__WHAT YOU HAVE TO DO__.
Format the rows starting with the line that contains "The image size is (679, 1200)." and going on through the line that contains "click(214, 52)" as a two-column CSV with the headers instruction and response. Give one line per row, putting its text and its answer each in a single quoted field, with any line breaks turned into spaces.

§ §

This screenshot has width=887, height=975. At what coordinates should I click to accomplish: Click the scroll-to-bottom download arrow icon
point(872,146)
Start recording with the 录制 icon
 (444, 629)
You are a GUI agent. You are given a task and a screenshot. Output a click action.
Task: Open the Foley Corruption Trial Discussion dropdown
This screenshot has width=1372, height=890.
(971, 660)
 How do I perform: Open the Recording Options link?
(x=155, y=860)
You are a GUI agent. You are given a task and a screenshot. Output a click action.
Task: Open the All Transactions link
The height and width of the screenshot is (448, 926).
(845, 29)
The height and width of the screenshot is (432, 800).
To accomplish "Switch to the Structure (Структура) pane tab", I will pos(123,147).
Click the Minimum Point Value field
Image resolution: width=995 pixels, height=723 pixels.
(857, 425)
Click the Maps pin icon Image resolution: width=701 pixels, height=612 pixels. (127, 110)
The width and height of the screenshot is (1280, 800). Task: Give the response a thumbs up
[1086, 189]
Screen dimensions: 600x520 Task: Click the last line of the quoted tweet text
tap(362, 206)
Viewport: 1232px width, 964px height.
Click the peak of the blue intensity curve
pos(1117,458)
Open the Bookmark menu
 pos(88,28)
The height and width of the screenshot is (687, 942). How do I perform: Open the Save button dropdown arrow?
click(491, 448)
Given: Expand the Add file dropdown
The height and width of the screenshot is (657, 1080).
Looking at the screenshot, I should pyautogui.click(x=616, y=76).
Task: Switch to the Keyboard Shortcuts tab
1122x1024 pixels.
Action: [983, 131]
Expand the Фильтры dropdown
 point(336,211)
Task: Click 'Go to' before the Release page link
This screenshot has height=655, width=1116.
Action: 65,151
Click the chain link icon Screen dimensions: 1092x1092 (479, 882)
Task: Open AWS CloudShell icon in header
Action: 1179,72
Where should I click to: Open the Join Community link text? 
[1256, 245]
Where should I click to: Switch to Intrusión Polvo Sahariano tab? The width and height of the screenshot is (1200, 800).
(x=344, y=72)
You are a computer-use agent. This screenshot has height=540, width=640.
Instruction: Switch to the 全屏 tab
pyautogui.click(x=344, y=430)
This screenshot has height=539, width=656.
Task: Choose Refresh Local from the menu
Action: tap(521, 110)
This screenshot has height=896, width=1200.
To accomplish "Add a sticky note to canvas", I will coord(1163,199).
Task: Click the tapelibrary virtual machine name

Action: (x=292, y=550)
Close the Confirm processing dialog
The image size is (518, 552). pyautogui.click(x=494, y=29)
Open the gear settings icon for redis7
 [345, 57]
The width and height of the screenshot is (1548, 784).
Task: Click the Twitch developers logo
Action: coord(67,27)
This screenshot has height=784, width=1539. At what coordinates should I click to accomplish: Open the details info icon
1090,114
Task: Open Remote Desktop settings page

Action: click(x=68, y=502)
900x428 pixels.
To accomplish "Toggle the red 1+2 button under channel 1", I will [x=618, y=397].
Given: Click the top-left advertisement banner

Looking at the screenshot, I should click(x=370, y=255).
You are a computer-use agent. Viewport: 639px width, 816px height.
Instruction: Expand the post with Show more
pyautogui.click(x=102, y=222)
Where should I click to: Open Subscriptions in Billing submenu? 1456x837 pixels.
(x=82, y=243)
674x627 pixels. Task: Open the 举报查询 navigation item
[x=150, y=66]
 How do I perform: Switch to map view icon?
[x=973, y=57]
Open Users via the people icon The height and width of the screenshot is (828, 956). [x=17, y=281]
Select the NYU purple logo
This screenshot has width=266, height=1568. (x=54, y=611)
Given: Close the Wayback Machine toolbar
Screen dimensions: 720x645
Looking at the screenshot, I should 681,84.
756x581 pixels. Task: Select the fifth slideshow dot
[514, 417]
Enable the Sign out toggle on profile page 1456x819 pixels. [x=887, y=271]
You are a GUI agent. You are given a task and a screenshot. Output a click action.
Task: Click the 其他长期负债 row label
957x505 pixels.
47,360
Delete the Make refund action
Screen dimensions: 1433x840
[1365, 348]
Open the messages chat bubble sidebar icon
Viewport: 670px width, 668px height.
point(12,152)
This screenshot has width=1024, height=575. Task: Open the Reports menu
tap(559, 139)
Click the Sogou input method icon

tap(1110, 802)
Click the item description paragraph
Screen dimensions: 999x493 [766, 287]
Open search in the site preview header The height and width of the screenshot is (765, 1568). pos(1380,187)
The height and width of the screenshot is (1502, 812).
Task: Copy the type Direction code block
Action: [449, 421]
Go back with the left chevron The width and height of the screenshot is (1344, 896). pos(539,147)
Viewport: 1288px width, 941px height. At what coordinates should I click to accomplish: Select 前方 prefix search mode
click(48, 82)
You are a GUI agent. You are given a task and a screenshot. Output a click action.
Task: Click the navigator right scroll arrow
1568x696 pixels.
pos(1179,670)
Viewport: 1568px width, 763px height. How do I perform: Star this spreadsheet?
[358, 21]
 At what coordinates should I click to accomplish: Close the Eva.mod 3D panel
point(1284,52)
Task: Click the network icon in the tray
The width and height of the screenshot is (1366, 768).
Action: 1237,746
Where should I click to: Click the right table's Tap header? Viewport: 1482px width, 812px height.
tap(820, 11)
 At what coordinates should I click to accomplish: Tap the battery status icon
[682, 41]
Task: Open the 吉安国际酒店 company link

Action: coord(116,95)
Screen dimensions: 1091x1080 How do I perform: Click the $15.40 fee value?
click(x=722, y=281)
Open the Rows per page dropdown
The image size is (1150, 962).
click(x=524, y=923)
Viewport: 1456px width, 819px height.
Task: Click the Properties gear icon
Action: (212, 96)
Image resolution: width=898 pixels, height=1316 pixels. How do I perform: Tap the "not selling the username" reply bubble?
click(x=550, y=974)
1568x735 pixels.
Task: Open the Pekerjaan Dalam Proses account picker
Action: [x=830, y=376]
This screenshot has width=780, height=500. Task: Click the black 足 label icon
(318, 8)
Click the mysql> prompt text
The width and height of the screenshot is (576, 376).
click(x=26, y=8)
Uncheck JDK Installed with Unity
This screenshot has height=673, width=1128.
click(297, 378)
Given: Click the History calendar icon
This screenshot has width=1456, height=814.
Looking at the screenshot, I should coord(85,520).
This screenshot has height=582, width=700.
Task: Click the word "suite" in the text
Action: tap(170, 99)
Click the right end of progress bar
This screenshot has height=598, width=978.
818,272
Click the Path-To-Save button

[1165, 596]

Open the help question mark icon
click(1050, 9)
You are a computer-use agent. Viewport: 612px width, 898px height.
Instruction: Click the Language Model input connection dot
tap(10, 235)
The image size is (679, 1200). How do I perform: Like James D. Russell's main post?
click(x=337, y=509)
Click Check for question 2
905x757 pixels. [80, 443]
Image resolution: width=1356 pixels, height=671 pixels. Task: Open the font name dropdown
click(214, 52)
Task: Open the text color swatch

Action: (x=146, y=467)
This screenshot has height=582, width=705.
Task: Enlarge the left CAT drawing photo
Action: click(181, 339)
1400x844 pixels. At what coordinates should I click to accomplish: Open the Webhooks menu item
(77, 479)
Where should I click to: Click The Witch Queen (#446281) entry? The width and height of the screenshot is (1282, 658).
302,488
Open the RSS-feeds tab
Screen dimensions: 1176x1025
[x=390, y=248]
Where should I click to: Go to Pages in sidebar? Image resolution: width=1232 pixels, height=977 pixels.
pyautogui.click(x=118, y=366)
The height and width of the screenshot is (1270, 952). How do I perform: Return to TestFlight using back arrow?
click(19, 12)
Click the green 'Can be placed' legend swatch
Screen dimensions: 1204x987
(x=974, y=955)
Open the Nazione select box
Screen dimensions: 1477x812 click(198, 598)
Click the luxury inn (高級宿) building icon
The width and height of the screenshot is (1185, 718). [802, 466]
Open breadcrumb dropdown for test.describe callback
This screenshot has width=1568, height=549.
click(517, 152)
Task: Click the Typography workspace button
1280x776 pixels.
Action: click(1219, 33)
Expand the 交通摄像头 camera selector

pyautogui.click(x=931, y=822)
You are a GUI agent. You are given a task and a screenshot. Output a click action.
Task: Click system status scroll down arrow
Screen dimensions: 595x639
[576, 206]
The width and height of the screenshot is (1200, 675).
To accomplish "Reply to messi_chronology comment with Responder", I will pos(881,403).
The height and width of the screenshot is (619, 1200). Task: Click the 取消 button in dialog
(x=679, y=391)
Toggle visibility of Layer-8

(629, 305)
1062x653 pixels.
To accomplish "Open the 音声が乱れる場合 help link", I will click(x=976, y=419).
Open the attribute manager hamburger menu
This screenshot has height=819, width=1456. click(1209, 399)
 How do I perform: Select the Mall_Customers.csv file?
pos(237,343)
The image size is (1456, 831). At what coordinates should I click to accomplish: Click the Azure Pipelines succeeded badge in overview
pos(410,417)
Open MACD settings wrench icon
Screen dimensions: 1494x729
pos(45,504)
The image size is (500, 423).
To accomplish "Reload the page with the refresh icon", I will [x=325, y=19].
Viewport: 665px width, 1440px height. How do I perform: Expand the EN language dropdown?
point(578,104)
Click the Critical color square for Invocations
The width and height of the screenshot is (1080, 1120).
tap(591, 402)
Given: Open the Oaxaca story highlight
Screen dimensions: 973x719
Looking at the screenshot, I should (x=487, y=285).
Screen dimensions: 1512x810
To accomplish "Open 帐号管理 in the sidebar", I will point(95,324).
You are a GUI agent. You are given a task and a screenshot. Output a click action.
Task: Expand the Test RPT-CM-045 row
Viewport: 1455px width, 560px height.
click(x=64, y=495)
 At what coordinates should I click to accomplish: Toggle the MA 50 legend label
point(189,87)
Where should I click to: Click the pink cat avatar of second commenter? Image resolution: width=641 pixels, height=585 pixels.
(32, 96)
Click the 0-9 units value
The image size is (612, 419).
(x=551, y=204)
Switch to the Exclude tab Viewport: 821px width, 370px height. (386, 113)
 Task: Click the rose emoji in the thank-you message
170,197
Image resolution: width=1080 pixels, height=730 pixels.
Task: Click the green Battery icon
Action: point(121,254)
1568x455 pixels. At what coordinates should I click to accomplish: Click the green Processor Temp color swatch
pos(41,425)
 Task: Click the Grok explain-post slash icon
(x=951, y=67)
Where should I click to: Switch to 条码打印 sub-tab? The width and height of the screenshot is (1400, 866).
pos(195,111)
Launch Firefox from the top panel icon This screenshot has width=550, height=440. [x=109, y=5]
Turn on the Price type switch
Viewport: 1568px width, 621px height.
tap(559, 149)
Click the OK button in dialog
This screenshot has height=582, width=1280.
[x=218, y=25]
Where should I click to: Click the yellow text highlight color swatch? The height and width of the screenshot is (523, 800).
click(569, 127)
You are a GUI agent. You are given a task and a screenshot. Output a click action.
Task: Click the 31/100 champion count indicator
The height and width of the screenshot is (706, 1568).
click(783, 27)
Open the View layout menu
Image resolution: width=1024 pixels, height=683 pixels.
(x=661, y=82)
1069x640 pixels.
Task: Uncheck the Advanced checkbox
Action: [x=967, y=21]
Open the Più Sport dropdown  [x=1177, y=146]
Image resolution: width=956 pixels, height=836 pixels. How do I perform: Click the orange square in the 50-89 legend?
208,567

§ §

__CORRECT OUTPUT__.
instruction,response
"The image size is (679, 1200). How do I perform: Like James D. Russell's main post?","click(x=337, y=509)"
"Click Check for question 2","905x757 pixels. [80, 443]"
"Image resolution: width=1356 pixels, height=671 pixels. Task: Open the font name dropdown","click(214, 52)"